**** Passage to read ****
EN FR
EN FR


Section: Application Domains

Joint genetic and neuroimaging data analysis on Azure clouds

Joint acquisition of neuroimaging and genetic data on large cohorts of subjects is a new approach used to assess and understand the variability that exists between individuals. It has remained poorly understood so far. Both neuroimaging- and genetic-domain observations include a huge amount of variables (of the order of millions). Performing rigorous statistical analyses on such amounts of data is a major computational challenge that cannot be addressed with conventional computational techniques only. On the one hand, sophisticated regression techniques need to be used in order to perform significant analysis on these large datasets; on the other hand, the cost entailed by parameter optimization and statistical validation procedures (e.g. permutation tests) is very high.

The A-Brain (AzureBrain) Project was carried out within the Microsoft Research-Inria Joint Research Center. It was co-led by the KerData (Rennes) and Parietal (Saclay) Inria teams. They jointly address this computational problem using cloud related techniques on the Microsoft Azure cloud infrastructure. The two teams bring together their complementary expertise: KerData in the area of scalable cloud data management, and Parietal in the field of neuroimaging and genetics data analysis. This project is a typical multi-disciplinary Data Science project which serves as background for several on-going research activities.

In particular, KerData brings its expertise in designing solutions for optimized data storage and management for the Map-Reduce programming model. This model has recently arisen as a very effective approach to develop high-performance applications over very large distributed systems such as grids and now clouds. The computations involved in the statistical analysis designed by the Parietal team fit particularly well with this model.
****
**Task set:**
**a)** Translate this sentence from the A-Brain text into Spanish: "The A-Brain (AzureBrain) Project was carried out within the Microsoft Research-Inria Joint Research Center."
**b)** Answer from the A-Brain text:
(i) Of what order is the number of variables in neuroimaging and genetic observations?
(ii) On which cloud infrastructure do the two teams address the computational problem?
(iii) For which programming model does KerData design optimized data storage and management?
**** Dataset extract ****
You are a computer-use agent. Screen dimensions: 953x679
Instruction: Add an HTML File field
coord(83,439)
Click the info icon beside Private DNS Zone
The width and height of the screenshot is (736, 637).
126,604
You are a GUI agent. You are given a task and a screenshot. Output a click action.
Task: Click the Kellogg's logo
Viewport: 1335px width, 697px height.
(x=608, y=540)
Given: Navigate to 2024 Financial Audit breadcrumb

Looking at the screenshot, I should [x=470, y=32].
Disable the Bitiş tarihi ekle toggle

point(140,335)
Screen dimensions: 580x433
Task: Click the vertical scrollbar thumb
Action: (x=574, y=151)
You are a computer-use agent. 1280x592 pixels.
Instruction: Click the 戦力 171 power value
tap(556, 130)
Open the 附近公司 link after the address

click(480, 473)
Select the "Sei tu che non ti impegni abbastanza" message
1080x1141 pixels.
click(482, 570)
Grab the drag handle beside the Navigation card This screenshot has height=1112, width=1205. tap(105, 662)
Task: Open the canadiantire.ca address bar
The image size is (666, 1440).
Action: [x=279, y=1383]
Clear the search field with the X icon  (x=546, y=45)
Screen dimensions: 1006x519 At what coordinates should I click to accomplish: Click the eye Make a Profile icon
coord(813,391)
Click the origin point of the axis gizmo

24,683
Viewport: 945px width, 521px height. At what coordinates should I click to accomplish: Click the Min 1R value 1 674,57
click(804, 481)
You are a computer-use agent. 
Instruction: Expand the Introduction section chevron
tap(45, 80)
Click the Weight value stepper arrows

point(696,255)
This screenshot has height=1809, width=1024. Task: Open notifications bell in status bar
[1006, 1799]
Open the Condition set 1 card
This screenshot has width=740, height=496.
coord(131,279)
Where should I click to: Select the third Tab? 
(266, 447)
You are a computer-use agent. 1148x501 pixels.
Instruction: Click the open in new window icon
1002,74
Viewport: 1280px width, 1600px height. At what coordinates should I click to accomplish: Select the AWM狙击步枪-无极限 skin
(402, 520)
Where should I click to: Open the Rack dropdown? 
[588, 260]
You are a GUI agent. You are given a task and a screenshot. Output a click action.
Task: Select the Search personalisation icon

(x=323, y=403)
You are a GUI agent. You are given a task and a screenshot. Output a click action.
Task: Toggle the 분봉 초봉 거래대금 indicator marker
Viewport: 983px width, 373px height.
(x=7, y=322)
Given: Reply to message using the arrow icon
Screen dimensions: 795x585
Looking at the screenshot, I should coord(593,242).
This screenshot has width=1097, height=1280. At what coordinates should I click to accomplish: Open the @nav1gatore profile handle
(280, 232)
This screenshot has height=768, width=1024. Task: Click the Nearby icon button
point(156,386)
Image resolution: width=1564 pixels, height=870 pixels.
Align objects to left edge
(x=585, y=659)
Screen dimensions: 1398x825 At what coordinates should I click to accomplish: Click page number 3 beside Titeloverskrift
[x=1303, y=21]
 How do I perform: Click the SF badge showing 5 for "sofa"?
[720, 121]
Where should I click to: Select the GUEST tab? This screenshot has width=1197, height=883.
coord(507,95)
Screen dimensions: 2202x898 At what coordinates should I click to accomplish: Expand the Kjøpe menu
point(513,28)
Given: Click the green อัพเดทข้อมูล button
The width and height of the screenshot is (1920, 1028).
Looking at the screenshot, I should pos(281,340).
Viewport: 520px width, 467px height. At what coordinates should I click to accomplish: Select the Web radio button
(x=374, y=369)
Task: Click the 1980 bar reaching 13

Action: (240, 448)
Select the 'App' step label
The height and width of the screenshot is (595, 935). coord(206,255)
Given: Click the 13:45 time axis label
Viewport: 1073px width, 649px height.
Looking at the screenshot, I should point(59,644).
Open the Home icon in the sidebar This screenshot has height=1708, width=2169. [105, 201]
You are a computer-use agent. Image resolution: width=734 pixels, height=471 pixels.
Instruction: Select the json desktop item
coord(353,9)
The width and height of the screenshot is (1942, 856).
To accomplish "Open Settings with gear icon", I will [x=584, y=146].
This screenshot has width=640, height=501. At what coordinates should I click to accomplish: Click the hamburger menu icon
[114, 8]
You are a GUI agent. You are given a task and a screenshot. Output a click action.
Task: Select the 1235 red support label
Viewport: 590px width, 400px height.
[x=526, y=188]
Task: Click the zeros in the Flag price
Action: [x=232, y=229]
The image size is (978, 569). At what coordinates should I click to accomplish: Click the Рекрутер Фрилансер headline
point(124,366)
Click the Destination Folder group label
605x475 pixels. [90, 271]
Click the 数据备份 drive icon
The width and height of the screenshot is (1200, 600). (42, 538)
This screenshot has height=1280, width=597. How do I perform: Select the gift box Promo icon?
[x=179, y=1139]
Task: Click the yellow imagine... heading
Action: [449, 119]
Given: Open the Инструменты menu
****
**Answers by item number:**
**a)** El proyecto A-Brain (AzureBrain) se llevó a cabo en el Centro de Investigación Conjunto Microsoft Research-Inria.

**b)**
(i) Millions.
(ii) Microsoft Azure.
(iii) Map-Reduce.